Mrs. Gunderson laughed. Young people never think the old people have had any kind of life. How do they imagine that they have come to exist, if their elders didn’t drink and love and have sex? “Certainly. Why do you think people call me Mrs. Gunderson?”

“What happened to him?”

“He was killed in Korea, during the conflict.” How easily she could say that now. So long ago, and yet some days she could still weep if she thought about it.

“What conflict?”

“In the early 1950s America sent troops over to Korea. They fought there, but they didn’t call it a war, just a conflict. As if that made a difference. But men still died. Herbert went over for what he thought would be a short stint, and it was short, but he didn’t come back alive.”

“How old were you?”

“Not a lot older than you are now. I was twenty-two when he died. I’ll never forget the day I got the phone call. I felt like the earth had just opened up and swallowed me.”

Jenny went to the refrigerator and got out another bottle of beer and opened it. She sat back down at the table and rolled the bottle back and forth between her hands. “I know that feeling.”

“Everyone has bad things happen to them, Jenny. You live through them, believe it or not.”

“Does everyone have their mom die, her arms torn off, then their dad die, stabbed in the guts, then their brother put in jail and then maybe lose their farm?”

“No, the stories are not the same.

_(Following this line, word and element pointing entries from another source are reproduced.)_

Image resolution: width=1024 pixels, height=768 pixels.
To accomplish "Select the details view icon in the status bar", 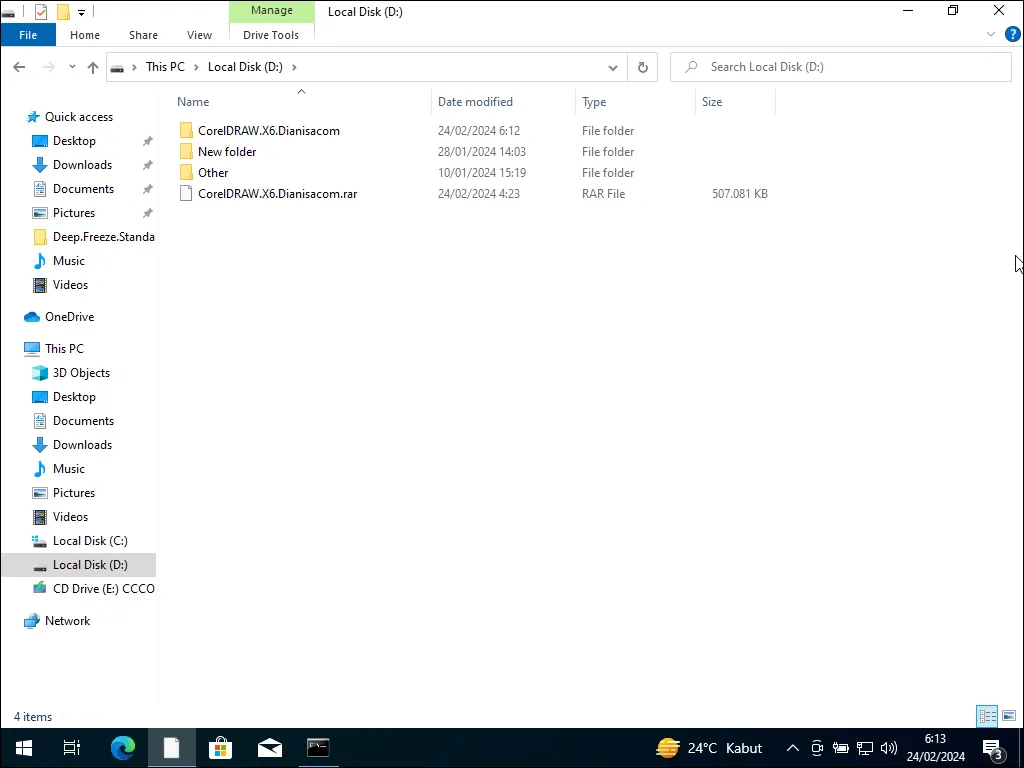I will (x=987, y=716).
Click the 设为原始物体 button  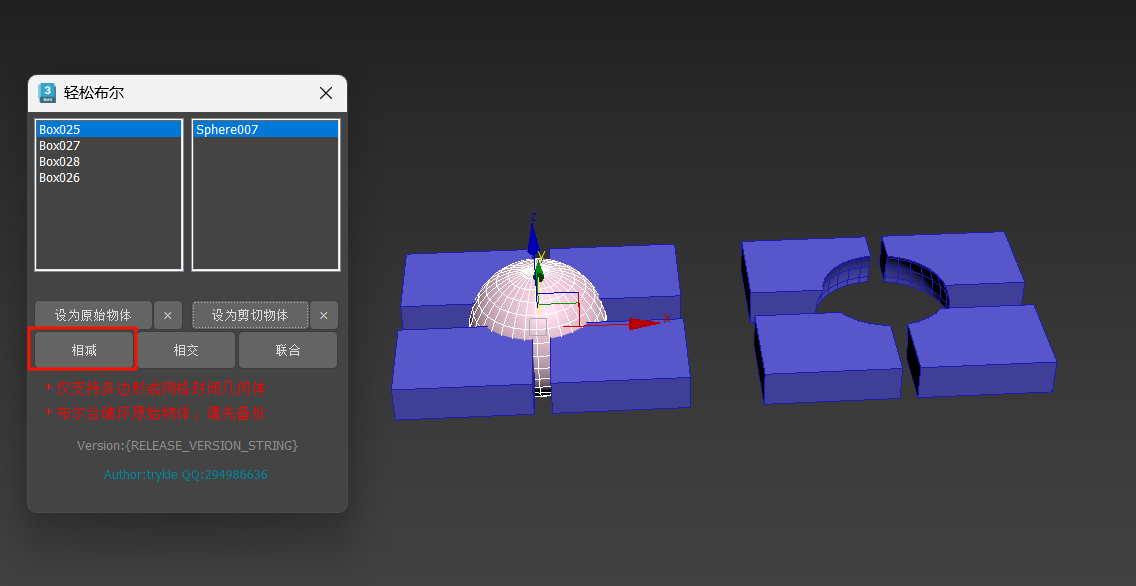[93, 315]
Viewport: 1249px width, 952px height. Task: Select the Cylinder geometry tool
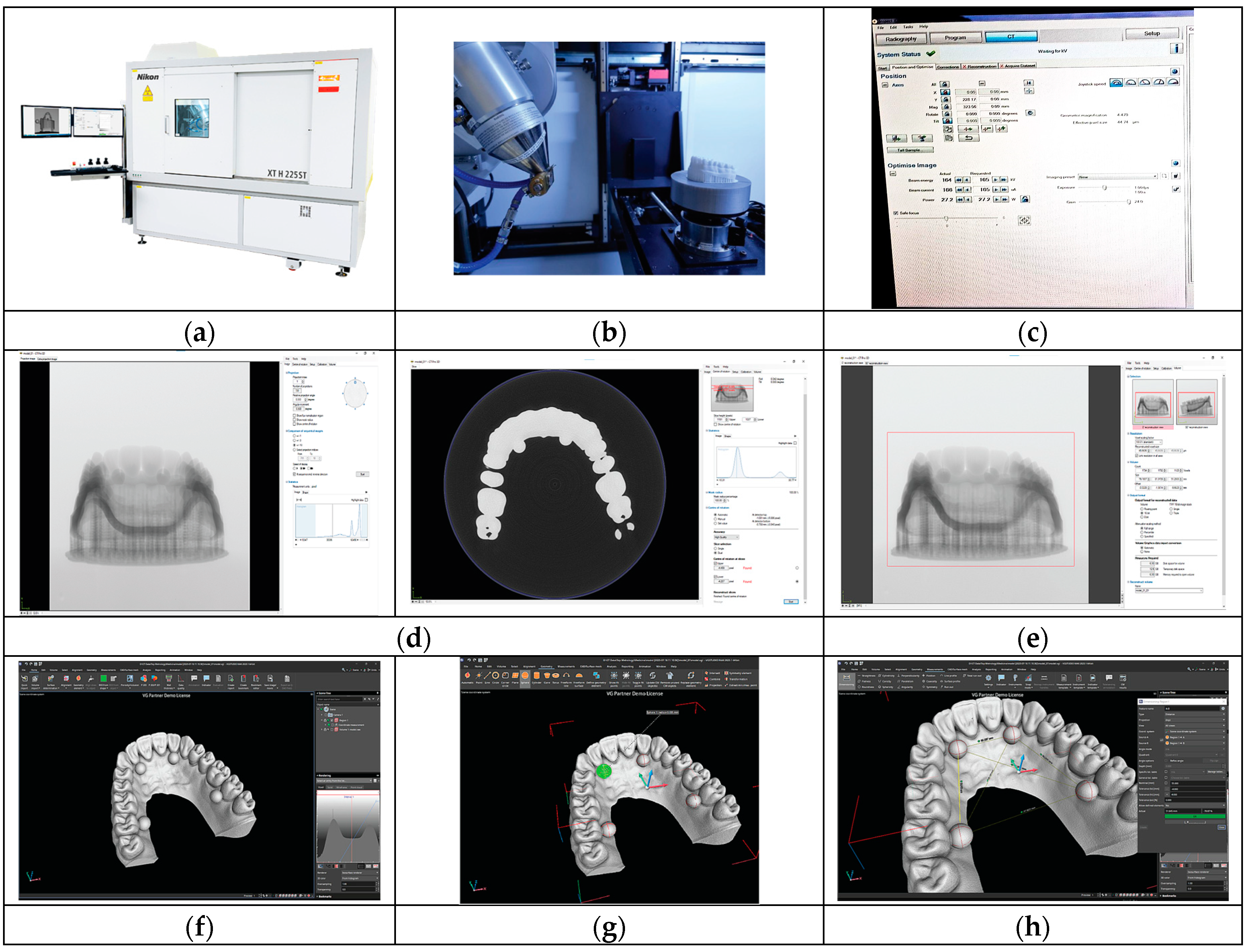pyautogui.click(x=537, y=676)
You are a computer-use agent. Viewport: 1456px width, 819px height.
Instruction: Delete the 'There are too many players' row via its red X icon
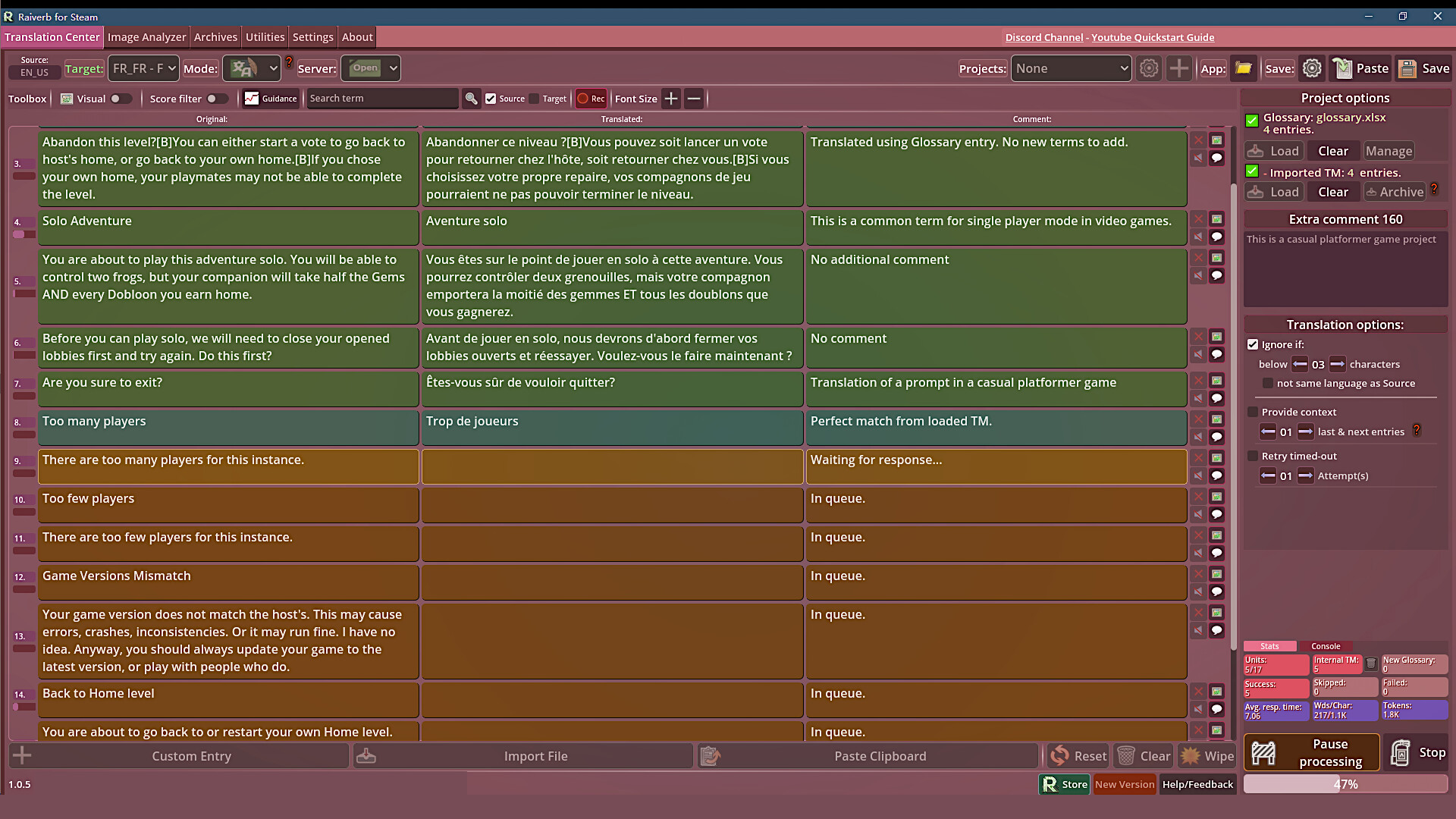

But whole families are wiped out in Africa or India when there’s a drought or a monsoon. It’s a hard and terrible world sometimes. We all have our problems.”

“Does that mean I don’t get to feel bad?” Jenny’s voice was rising, and Mrs. Gunderson could tell she was getting hysterical.

“No, quite the opposite. You should feel bad. Feel as bad as you can feel. But what you are trying to do is escape your feelings by drinking and by drugging.” There. She had said it. She might as well ask another question. “Did anything ever happen between you and your father that you would like to talk about?”